On studying programming and programmers

In university, we do a lot of waterfall in courses with project work. It isn’t the kind of thing a student would do (to) themselves, so professors feel obligated to give us that experience in class. Research shows that both business and recent graduates wish they’d been taught agile development methodologies in university and college, but course content always lags behind.

At Pythian, we used a mostly-Scrum methodology, with all the benefits and challenges that entails. One common challenge is that of estimation and timeboxing. I have almost no experience with estimating real-world-scale projects, so I would expect to be wildly wrong in my estimates, but I was surprised that more experienced developers are also often very wrong. My favourite quip on this is about “the second 90%” of a project. The little niggling details you didn’t get to before being reassigned to a different task really add up, and can push delivery back weeks or months, depending on how priorities shift.

Timeboxing is also difficult. Sprints were sometimes full-to-overflowing, and developers wouldn’t be able to clear their task list by the end of a sprint. Hours seemed to total up correctly, but something else was keeping people from finishing everything in the sprint.

As a recovering psychology student, these are really fascinating problems. Why is it that eight hours of work don’t get done in an eight hour work day? What is it about the total time estimate for many small tasks that’s so different from the total time estimate for fewer larger tasks? Why does task switching wreak such havoc with time estimations? How can we account for these when managing developer effort?
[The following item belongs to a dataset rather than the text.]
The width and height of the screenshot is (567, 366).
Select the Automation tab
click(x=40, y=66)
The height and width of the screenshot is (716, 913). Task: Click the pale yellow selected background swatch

Equally interesting are failure rates. I have a software engineering professor who points out that about 25% of software projects fail to deliver anything. But aren’t 25% of ideas crap? And crap ideas should fail! And is 25% really too high? Compare that to new companies, where something like half of them fail. Maybe software engineering is doing well to have such a low failure rate compared to producing physical products! We throw around numbers without examining our assumptions. (We sometimes don’t even examine our data!!)

I don’t have the answers, but I do have some questions. It is disappointing that there is consistently a focus on studying programs, but never studying programmers or programming. I hope this turns out to be a parochial view. As disappointing as it is that my university doesn’t take software engineering research seriously, it’d be worse if this were the case more broadly.

These research questions are hard – but we have an entire discipline of science devoted to questions of that sort. Cross-discipline co-operation is needed to get results, so I expect we’ll be waiting a while.

Comments
Comment from Yanick - June 11, 2012 at 2:00 pm

Oh my. Time estimation is indeed a fascinating and intricate topic. Why do we keep burning ourselves over and over again, seemingly disproving Pavlov’s lifework with our desperate dedication not to learn of our mistakes?

I don’t think there’s one lonely reason, but rather a legion of them, converging and intermingling such as to produce a self-feeding fail maelstrom.

Darn you, now I have to write a blog entry on the topic. :-) I’ll try to have it done soonishly, but considering the busy-ness of my week days nowadays, it might be a while.